**Problem:**
In the data below, find every line with the word "icon" and copy it.

**Extracted data:**

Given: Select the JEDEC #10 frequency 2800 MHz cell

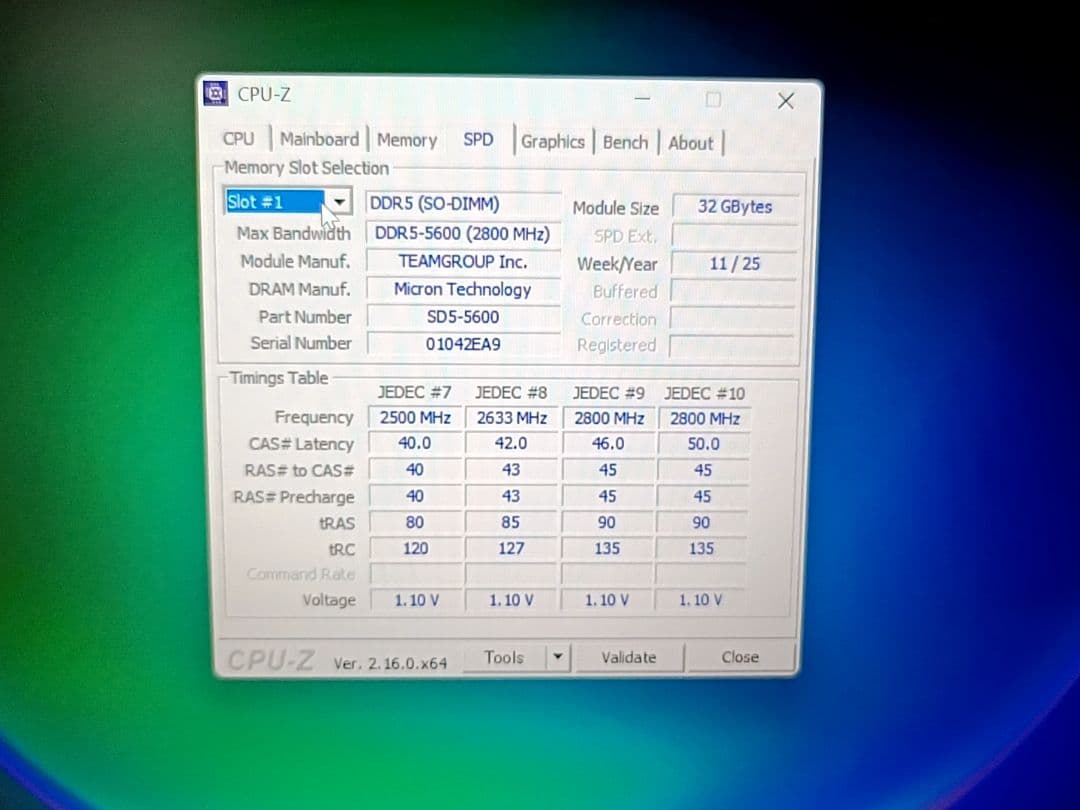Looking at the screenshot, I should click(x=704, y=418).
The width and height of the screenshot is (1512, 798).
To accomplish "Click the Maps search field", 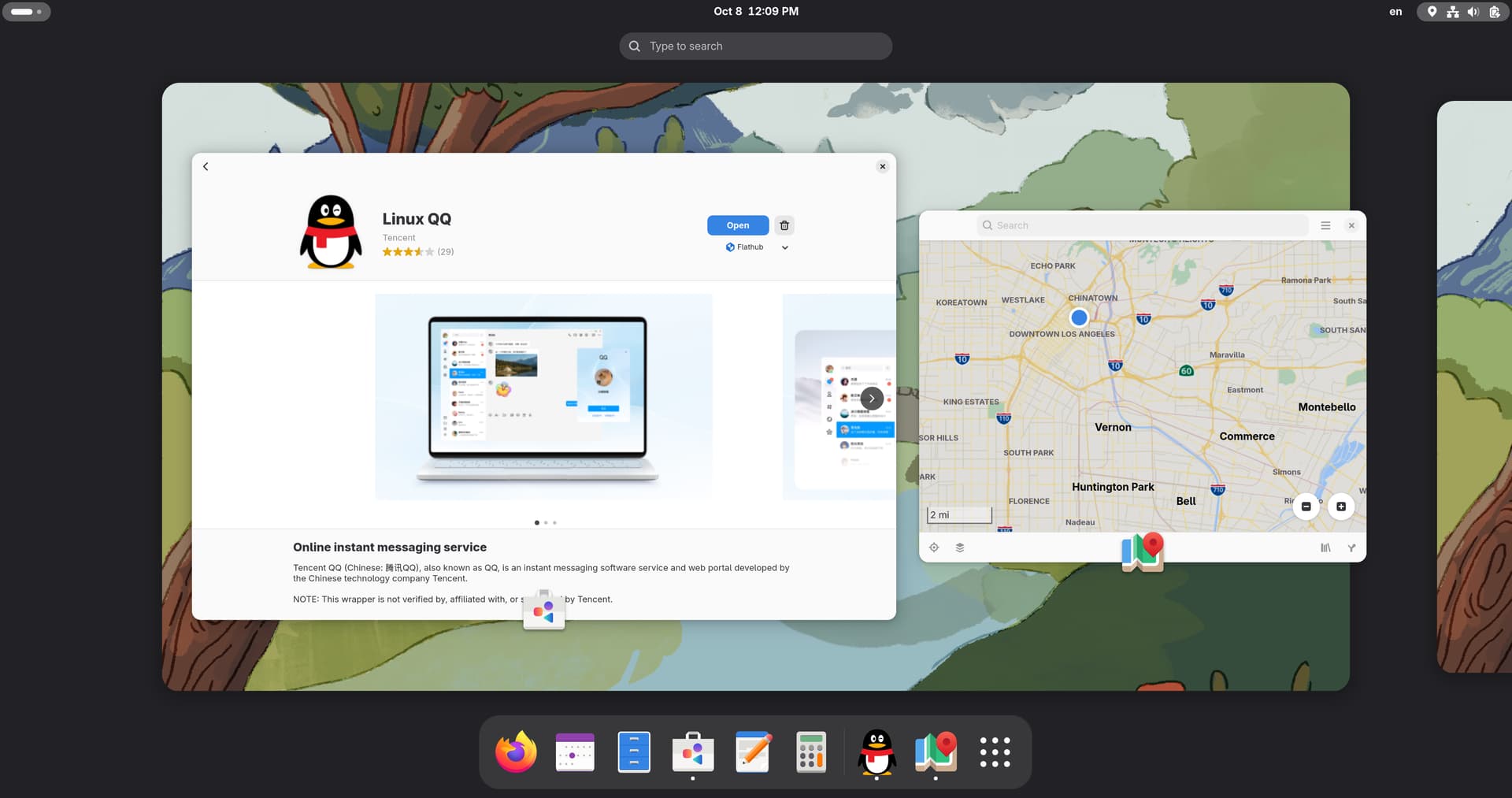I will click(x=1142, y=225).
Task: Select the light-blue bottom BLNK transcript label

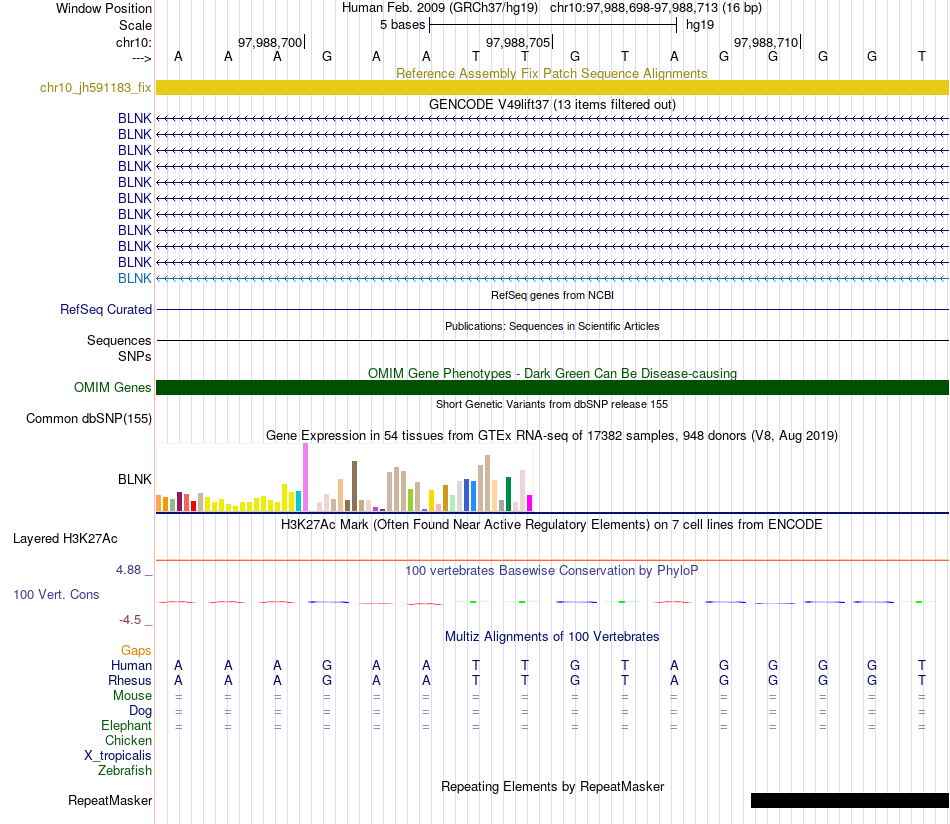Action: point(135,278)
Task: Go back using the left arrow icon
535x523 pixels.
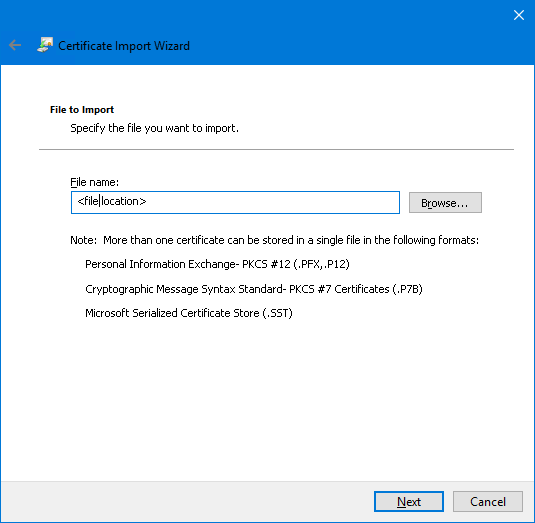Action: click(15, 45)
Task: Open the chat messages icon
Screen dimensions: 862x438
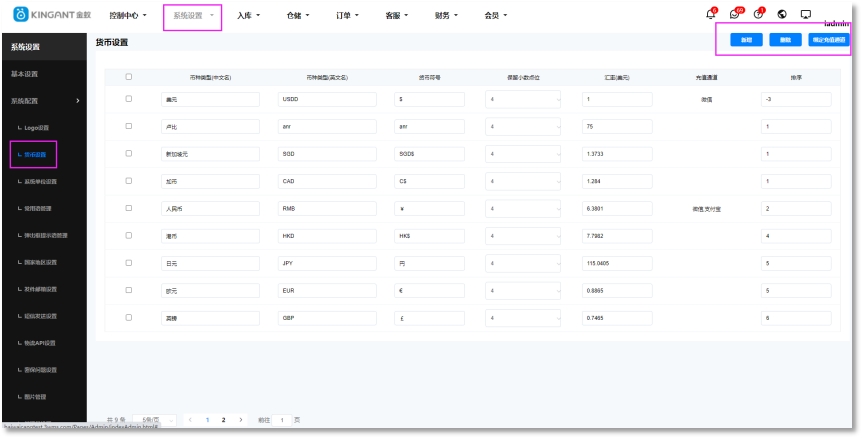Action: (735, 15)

**Answer for the task:**
Task: Go back using the left arrow icon
Task: Open the chat messages icon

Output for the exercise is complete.